Communist Party of Spain
In 1924, he led his La Batalla into a merger with the Communist Party of Spain and took charge of organising the latter's local wing, the Catalan-Balearic Communist Federation (FCCB). During the crackdown on opposition parties that was ordered by the dictator Miguel Primo de Rivera, Maurín was arrested and jailed in January 1925. Released in 1927, he opted to leave Spain for Paris.

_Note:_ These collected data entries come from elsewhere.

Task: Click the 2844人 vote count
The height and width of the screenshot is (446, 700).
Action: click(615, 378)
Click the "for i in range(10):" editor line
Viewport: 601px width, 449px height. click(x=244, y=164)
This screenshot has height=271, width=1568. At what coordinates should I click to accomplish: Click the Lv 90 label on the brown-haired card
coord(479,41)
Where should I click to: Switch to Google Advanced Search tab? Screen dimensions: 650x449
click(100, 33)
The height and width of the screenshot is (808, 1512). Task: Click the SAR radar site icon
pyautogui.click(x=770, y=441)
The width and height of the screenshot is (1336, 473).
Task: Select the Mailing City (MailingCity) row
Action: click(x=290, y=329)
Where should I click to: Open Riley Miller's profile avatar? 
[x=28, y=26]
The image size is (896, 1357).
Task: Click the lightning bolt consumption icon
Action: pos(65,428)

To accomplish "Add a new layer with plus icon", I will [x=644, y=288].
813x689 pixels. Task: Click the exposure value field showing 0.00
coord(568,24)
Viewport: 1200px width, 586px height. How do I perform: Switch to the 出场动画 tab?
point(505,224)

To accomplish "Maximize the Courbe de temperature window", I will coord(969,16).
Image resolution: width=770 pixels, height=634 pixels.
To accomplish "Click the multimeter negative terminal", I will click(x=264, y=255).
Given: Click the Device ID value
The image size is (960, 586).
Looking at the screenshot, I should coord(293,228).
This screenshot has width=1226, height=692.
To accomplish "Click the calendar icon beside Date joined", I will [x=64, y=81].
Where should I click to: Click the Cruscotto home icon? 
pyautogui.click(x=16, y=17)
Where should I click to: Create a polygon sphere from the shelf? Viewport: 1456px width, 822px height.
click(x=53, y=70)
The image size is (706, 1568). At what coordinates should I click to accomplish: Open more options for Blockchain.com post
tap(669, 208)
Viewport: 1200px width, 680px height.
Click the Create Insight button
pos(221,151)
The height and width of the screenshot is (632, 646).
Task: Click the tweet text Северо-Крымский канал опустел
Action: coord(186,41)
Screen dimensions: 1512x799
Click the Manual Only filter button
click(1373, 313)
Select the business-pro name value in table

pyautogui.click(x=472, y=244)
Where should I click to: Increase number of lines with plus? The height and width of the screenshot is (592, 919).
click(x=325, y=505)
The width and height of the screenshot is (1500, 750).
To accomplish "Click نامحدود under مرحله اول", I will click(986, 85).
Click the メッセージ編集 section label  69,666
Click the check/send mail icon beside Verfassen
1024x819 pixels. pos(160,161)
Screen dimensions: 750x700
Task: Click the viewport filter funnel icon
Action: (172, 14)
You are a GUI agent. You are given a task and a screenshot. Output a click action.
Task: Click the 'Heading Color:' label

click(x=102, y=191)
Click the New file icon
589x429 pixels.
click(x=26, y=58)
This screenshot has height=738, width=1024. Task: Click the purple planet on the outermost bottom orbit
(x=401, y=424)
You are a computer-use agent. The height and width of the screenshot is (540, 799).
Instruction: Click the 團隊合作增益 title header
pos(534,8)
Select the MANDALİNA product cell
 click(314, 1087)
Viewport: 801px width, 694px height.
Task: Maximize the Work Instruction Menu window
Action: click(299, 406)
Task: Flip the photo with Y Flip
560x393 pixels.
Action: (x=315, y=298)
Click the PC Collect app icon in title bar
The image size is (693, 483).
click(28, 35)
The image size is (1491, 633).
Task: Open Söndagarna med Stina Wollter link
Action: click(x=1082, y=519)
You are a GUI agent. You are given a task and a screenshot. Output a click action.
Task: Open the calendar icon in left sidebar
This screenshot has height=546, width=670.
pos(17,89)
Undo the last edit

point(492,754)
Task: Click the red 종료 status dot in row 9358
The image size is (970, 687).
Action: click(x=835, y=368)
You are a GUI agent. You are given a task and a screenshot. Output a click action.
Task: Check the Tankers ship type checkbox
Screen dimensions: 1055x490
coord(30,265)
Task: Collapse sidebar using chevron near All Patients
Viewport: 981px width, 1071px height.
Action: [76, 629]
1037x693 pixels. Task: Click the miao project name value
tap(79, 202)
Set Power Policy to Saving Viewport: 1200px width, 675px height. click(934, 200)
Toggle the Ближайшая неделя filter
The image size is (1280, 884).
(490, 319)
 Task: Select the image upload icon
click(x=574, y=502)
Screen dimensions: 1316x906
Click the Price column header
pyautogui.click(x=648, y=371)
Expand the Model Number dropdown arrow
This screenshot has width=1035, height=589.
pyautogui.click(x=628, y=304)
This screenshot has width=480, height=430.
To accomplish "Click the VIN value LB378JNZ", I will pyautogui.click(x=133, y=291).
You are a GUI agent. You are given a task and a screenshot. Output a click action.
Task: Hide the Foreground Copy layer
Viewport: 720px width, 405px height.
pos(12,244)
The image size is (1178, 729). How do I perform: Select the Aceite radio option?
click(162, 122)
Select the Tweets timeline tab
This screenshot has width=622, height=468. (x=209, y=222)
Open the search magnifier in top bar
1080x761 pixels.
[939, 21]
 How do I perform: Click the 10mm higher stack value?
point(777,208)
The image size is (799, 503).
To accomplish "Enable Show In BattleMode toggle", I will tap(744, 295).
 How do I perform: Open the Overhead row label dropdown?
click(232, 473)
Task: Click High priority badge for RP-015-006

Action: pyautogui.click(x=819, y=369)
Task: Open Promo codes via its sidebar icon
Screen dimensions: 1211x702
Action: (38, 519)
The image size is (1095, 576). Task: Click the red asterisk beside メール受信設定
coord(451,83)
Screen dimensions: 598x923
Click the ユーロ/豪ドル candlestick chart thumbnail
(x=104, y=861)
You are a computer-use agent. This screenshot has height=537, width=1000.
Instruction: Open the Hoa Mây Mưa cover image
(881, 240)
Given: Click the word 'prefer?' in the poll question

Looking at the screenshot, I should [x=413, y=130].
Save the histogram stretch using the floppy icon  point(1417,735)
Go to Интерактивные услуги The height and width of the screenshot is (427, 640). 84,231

However, he returned to Barcelona in 1930 and worked for the reanimation of La Batalla in the months before the proclamation of the Second Spanish Republic in early 1931. He became opposed to Stalinist policies in the Soviet Union and took a stand that saw him grouped with the emergent international Right Opposition. He split with the Communist Party of Spain and led the FCCB into independent politics. (His wing's place in the Stalinist body was quickly taken over by the Communist Party of Catalonia.)

BOC and POUM
On 1 March 1931, the FCCB joined with the Catalan Communist Party and, in 1933, became the Iberian Communist Federation and declared its goal to occupy a place on the national stage. The unified body of the FCCB and the Catalan Communist group became the mass front Workers and Peasants Bloc (BOC), with Maurín as its general secretary. The party was to reach a dominant position in Catalonia.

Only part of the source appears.